• NEW YORK In early studies, the albumin-bound 130-nm formulation of paclitaxel (nab-paclitaxel, Abraxane) has shown promise in first-line treatment of non-small-cell lung cancer (NSCLC). Speaking at a presentation held in conjunction with the Chemotherapy Foundation Symposium XXIV, Chandra Belani, MD, highlighted current investigations of nab-paclitaxel as single-agent and combination therapy for NSCLC. Dr. Belani is professor of medicine and co-director of the Lung and Thoracic Malignancies Program at the University of Pittsburgh Cancer Institute.
The presentation was supported by an educational grant from Abraxis Oncology, the developer of Abraxane. The agent is FDA approved as second-line treatment of metastatic breast cancer.
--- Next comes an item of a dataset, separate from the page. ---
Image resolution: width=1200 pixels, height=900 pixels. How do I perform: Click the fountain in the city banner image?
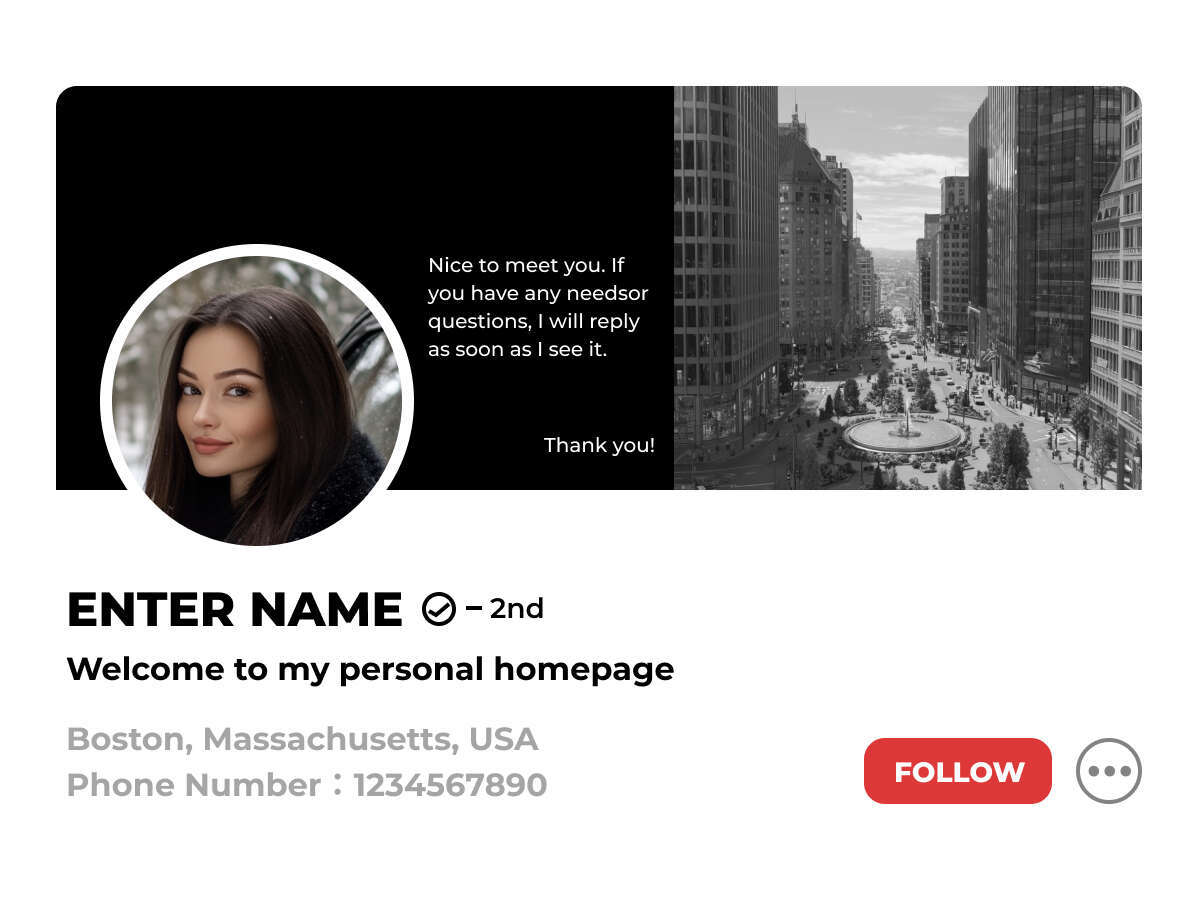[x=904, y=433]
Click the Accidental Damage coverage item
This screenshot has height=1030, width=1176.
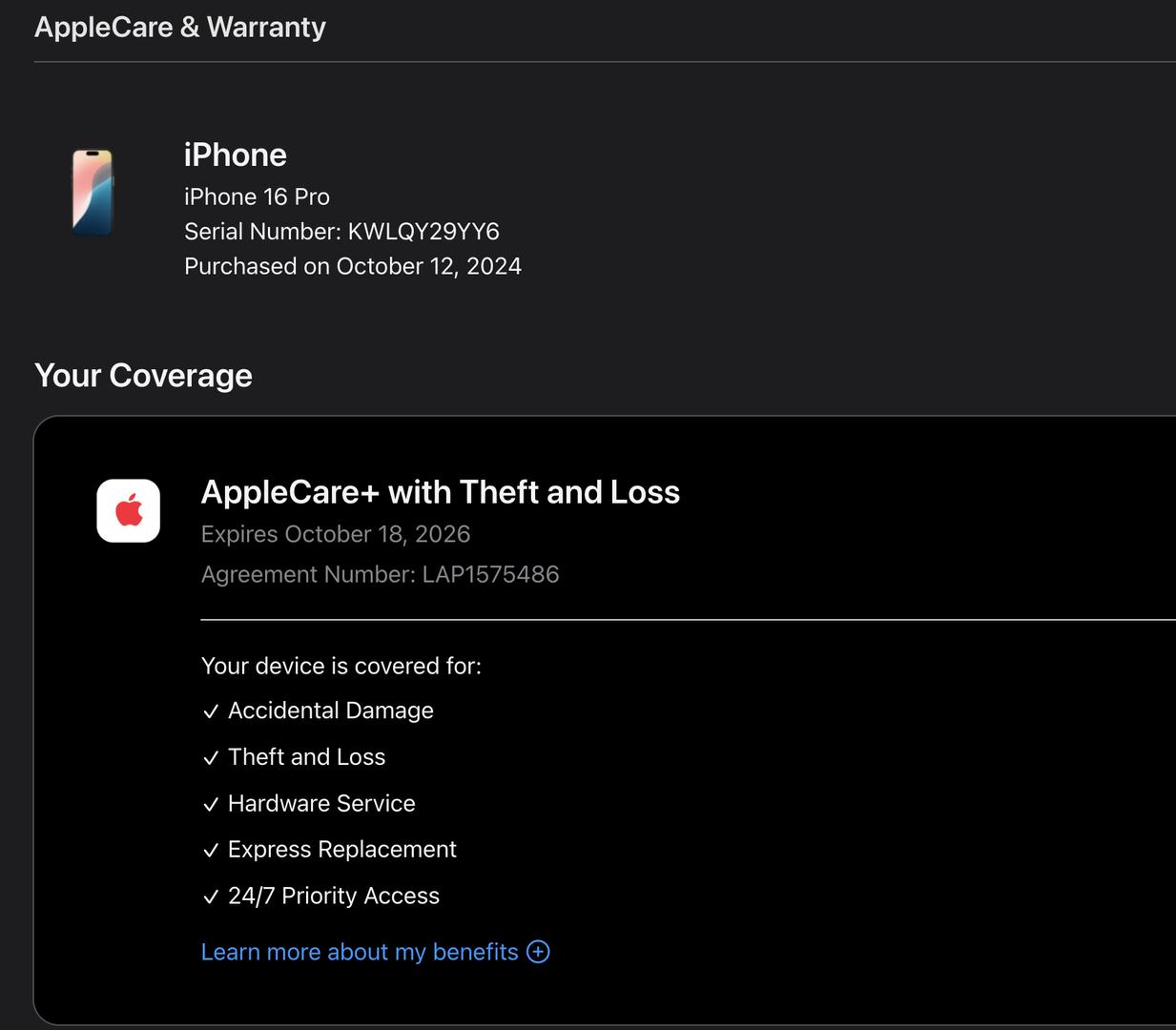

Dr. Belani reviewed several completed and ongoing investigations of nab-paclitaxel as first-line therapy in NSCLC:
• In a multicenter phase II study, Mark Green, MD, of the Medical University of South Carolina, Charleston, and colleagues reported what Dr. Belani described as "provocative early data" in an evaluation of single-agent first-line nab-paclitaxel at 260 mg/m2 every 3 weeks in NSCLC (Ann Oncol 17:1263-1268, 2006). In 43 enrolled patients, overall response was 16%, and disease control rate was 49%. Median time to progression (TTP) was 6 months, and median survival was 11 months.
Nearly all patients (95%) were treated without dose reduction. No grade 4 treatment-related toxicities occurred. Two patients discontinued treatment because of a grade 3 toxicity (neuropathy in one patient, fatigue in the other).
• In a phase I dose-finding study, Naiyer A. Rizvi, MD, of Memorial Sloan-Kettering Cancer Center, and colleagues administered weekly nab-paclitaxel to chemonaive patients with stage IV NSCLC. Patients received nab-paclitaxel at 100, 125, 150, and 175 mg/m2 on days 1, 8, and 15 every 28 days. Dose-limiting toxicities occurred with the 150 mg/m2 dose, and the MTD for phase II was determined to be 125 mg/m2.